Dikeluarkannya bungkusan plastik itu dari selipan peci yang sedang dipakainya.
Kalau sudah perokok, rokok merek apapun akhirnya diterima.
Pak Tua ini memang rela menyerahkannya karena hasil memulung yang didapat akan lebih banyak rupiahnya dari sekedar dua batang rokok kreteknya.
Di antara tumpukan sampah itu, manusia gerobak itu mendapat sepasang sepatu utuh yang hanya kotor kena cat. Sandalnya yang beda warna, kini segera dimasukannya ke gerobaknya, lalu berganti dengan sepatu ket bekas yang masih empuk dan nyaman. Telapak kakinya kini sedikit terlindungi dari panas aspal siang yang sering membuatnya meringis-meringis saat siang yang terik. Saat malam pun akan hangat bila dipakai jika terpaksa tidur di emper toko.
*
Saat ini hujan turun lebat, banjir pada longkang-longkang, menderas pada talang-talang seng. Gang sempit ini pun penuh luapan air keruh yang menyembul dari selokan mampat. Manusia gerobak ini berteduh di gardu ronda yang kosong, tak ada tikar lagi untuk sekedar rebahan. Diselamatkannya sepatu ket-nya, dibungkus dengan kantong plastik. Sangat rapat.
Rokok sebatang mengusir dingin. Nikmat!
Setelah agak rintik, seorang anak SD terlihat menangis sambil berjalan. Seragam dan tas basah kuyup. Manusia Gerobak tergerak  untuk berdiri, penasaran. Mencari tahu.
Ia teringat dengan anak dan istrinya di kampung, barangkali seumuran dengannya.
Sepatunya jatuh dan hanyut di sungai, katanya sesenggukan sambil menangis. Kulit kaki dan tangannya serasa memutih mati karena mengigil kedinginan, terendam genangan air hujan.
Nanti minta bapakmu untuk membelikan lagi, pesan dari manusia gerobak kini.
Bapakku juga sudah lama tidak pulang, sedang Ibunya hanya buruh cuci di kampungnya, jelas anak SD ini dengan terus menangis. Hati Manusia Gerobak kini sungguh tertohok. Sesak jika ikut merasakan derita anak ini. Matanya memerah ingin menangis. Tapi, ditahannya. Ia hanya mau menangis di rumah kardusnya saja, janjinya yang terus dipegangnya.
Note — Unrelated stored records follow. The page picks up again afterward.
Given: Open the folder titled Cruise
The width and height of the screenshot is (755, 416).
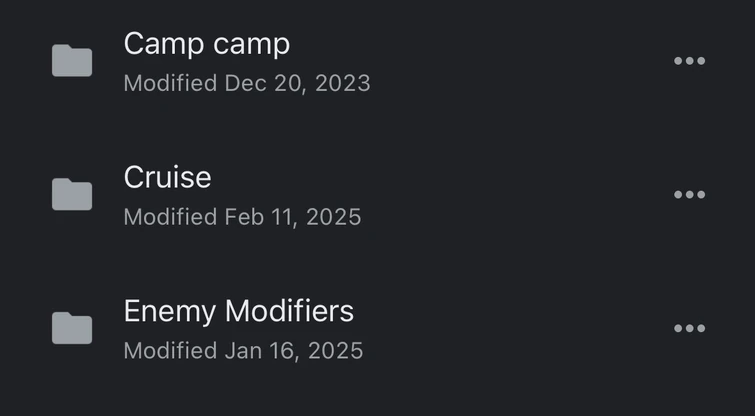Looking at the screenshot, I should (x=168, y=177).
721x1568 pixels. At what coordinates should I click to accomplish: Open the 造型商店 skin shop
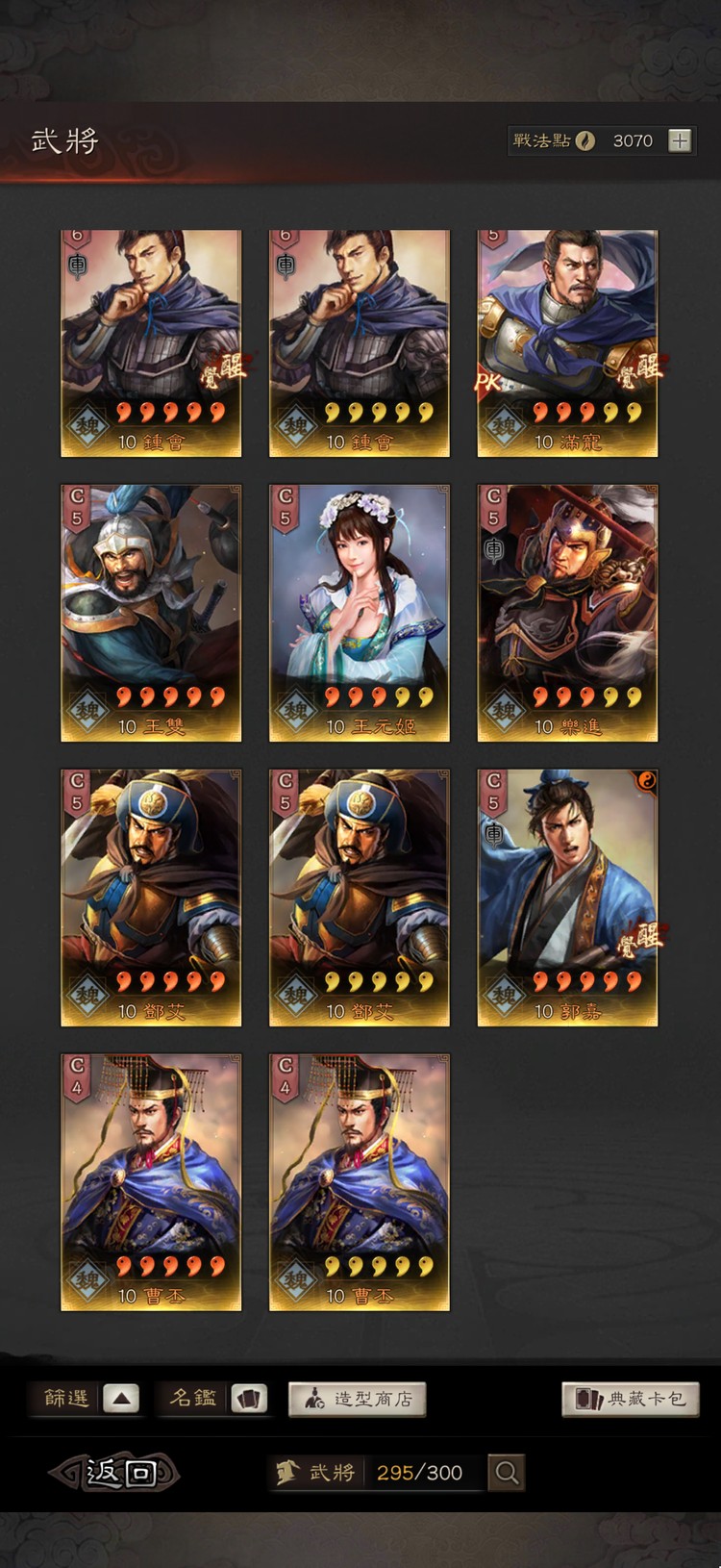(357, 1399)
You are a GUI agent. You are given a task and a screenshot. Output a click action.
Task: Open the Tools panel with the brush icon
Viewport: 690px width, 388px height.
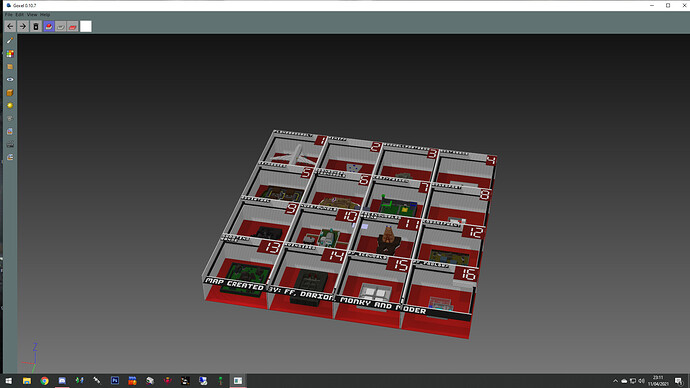(x=10, y=40)
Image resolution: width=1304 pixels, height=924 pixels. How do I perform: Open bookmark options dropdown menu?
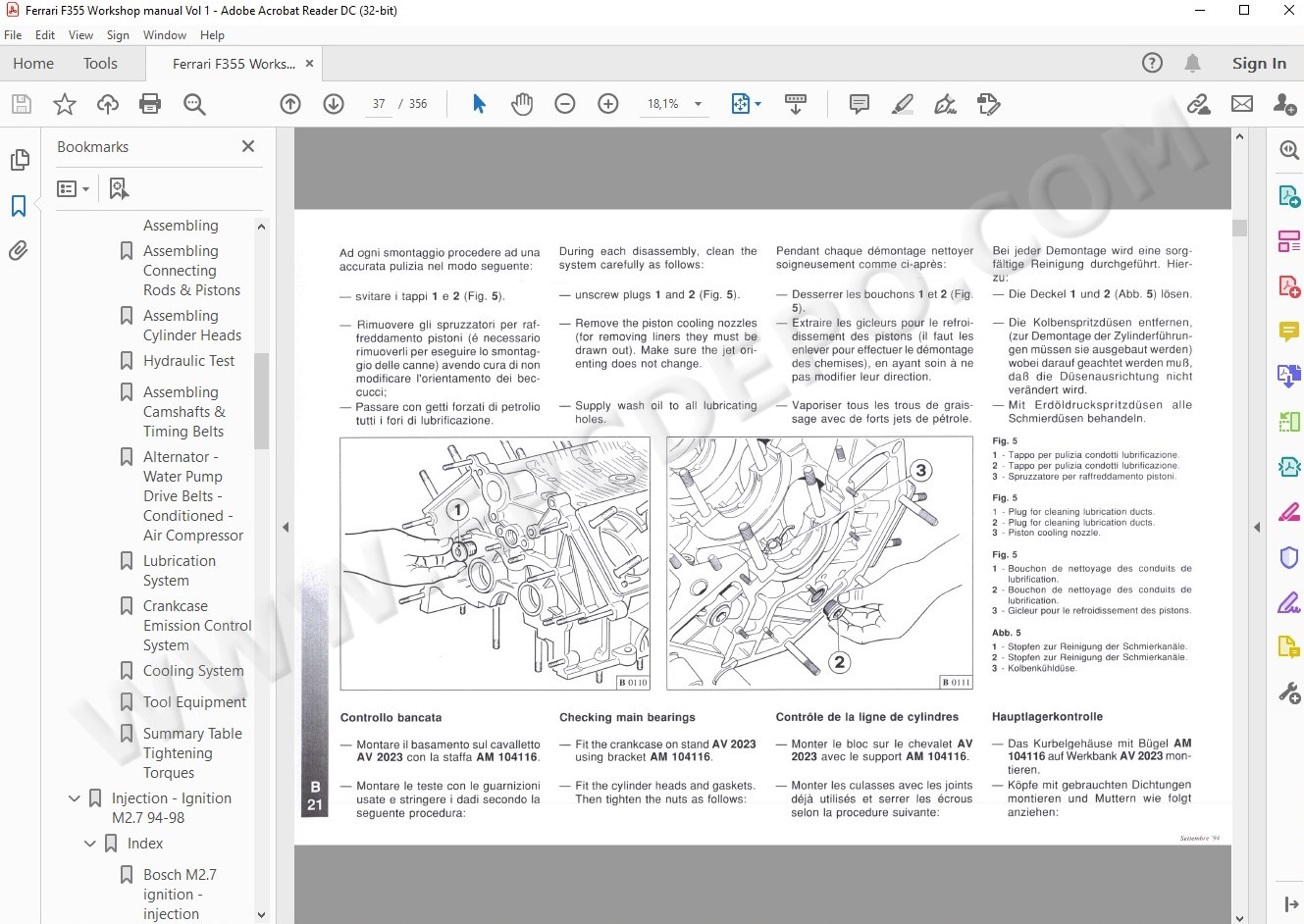[x=74, y=188]
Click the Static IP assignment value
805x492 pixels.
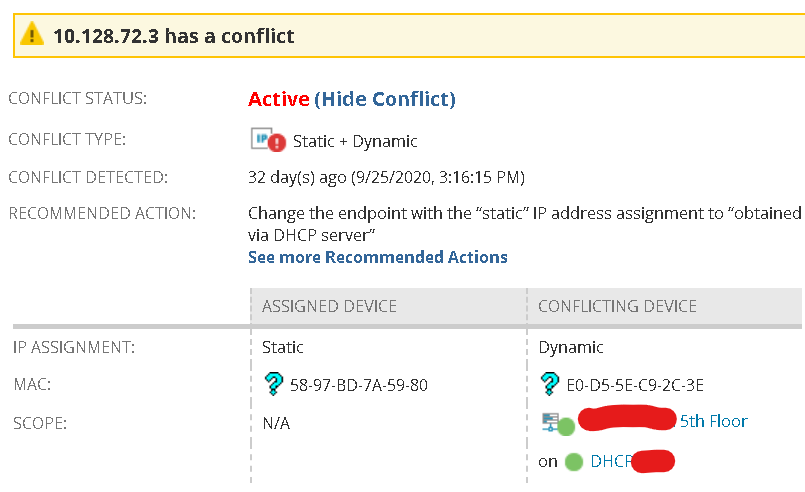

Setelah hujan reda, kini kulit dan telapak kakinya yang telanjang kembali merasakan kaku dan mati karena dingin permukaan  aspal jalan dan terperosok kubangan air. Bukan hal pertama yang baru dirasakan. Tak perlu peduli dan hati-hati  lagi seperti kemarin saat menuju ke pengepul sampah plastik dan kardus. Rintik hujan kembali turun, jatuh miring.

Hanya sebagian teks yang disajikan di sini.